The bike stage is where the fun starts. This year, within a few minutes of starting this leg, the rain which was going to be a semi-constant companion of the day began. The first 26 kilometres of this leg are actually gently downhill and largely on main roads, but at my end of the race (sadly, towards the back) the trend was to conserve energy and prepare for the challenge ahead rather than head down flat out. At kilometre 26, the road turns to the right, and the first of the three major climbs on the course begins. The climb up the Col d’Alpe de Grande Serre (1,375 metres) is 14 kilometres long. Its steeper than the second climb, but still presents a fairly benign challenge due to its early location in the stage. Then there is a long generally downhill phase, steep at first, then gentle and easy to over halfway round the course.

The second climb, the Col d’Ornon (1,371 metres) remains pretty easy. In a car recce the day before, it seemed steeper and the straightness of the road presents long views of the climb to come. But the reality of the day was that the climb was relatively easy – in fact, surprisingly easy. The descent is a different story. It is 15 kilometres long and is frequently technical and steep with some shear drops at the edge of the road, and there was some concern about descending on wet slippery roads. Most people were more cautious than usual and despite my trepidation (the result of two recent crashes including a collision with a car and a KO), few overtook me, and I even overtook some riders.

The end of the descent takes the riders into the valley and the village of Bourg d’Oisons, with a ride of around 2-3 kilometres before the 14 kilometre ascent we all came for – the Alpe itself. At 1,850 metres, with the famous 21 bends each of which celebrates a winner of a Tour stage completed at the Alpe, climbing was actually a strange sensation, and felt pretty comfortable. Heart rate was pretty modest throughout - but attempts at speeding up were difficult, and no great cheer at the end, mainly because the cost of the climb is to be found at the top of the mountain, when with no flat road to recuperate, competitors are faced with transition and the final 22 kilometre run.

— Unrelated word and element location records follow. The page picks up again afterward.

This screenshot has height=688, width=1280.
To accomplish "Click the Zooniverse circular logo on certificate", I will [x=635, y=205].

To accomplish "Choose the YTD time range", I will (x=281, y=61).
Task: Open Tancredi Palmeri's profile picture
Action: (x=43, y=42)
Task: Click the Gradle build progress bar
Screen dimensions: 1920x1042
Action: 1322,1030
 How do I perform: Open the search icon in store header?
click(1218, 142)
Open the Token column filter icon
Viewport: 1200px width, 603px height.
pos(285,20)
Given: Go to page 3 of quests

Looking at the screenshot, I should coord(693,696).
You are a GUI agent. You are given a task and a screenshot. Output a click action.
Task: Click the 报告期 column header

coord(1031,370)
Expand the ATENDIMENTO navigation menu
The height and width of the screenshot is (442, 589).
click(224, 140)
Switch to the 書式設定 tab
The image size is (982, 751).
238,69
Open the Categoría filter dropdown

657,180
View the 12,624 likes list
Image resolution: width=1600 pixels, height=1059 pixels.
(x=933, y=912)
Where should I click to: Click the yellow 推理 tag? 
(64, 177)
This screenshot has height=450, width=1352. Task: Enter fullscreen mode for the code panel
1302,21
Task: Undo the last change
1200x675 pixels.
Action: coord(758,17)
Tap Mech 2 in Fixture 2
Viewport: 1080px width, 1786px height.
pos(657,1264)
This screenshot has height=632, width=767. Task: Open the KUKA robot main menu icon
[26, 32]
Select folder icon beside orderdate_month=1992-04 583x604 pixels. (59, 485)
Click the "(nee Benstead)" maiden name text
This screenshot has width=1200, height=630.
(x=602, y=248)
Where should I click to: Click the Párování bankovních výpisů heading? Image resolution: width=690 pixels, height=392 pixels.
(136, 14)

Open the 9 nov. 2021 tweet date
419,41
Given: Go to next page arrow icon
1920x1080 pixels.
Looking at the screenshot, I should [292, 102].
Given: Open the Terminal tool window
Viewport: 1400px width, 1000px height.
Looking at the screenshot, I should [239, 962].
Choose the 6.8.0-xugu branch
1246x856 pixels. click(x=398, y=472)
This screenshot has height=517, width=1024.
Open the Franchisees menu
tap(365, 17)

Still raining, and pretty dark and cloudy, the run is a definite challenge. It takes competitors well beyond the safety of tarmac, and most is on rough paths. Personally I do much of my training off road, and enjoyed this type of running, but not all did, and the paths are quite narrow at times so I can imagine at the more competitive end of the race overtaking would be difficult at times. The run comprises three roughly 6.5 kilometre loops. One on lap, clay pigeon shooters were firing, with massive echoes down two valleys. Impressive noise, which kept me amused for at least a few minutes. The end is wonderful! No medal, but a cool t-shirt.

Overall impressions were good. The race has about 850 starters, and does not have the magnitude or razzamataz of an Ironman race – and is all the better for it. I am not very fit at present, so comparisons with other races should be made with caution. However, the usual trend is that I finish the swim pretty far down the field, and then make up often hundreds of places on the bike. No such story this time – I may even have lost places on the bike. It is a race that clearly attracts serious and fast cyclists. And you need to be to survive.

There is a large British contingent, and despite the fact that many of the organisers speak pretty basic English, they are helpful, and it has a friendly and supportive atmosphere. On the bike and run, the support is fantastic. The race numbers have names and national flags on them, and this allows support to feel a bit more personal. See the same people enough times as they drive along the bike course and you circulate on the run, people begin to feel like old friends – if any of you read this, thanks.. your support was greatly supported! There are cheap flights from the UK to either Geneva or Grenoble (closer) so logistically it is very ‘doable’. Would I do it again. Oh yes... but only if I am a lot fitter!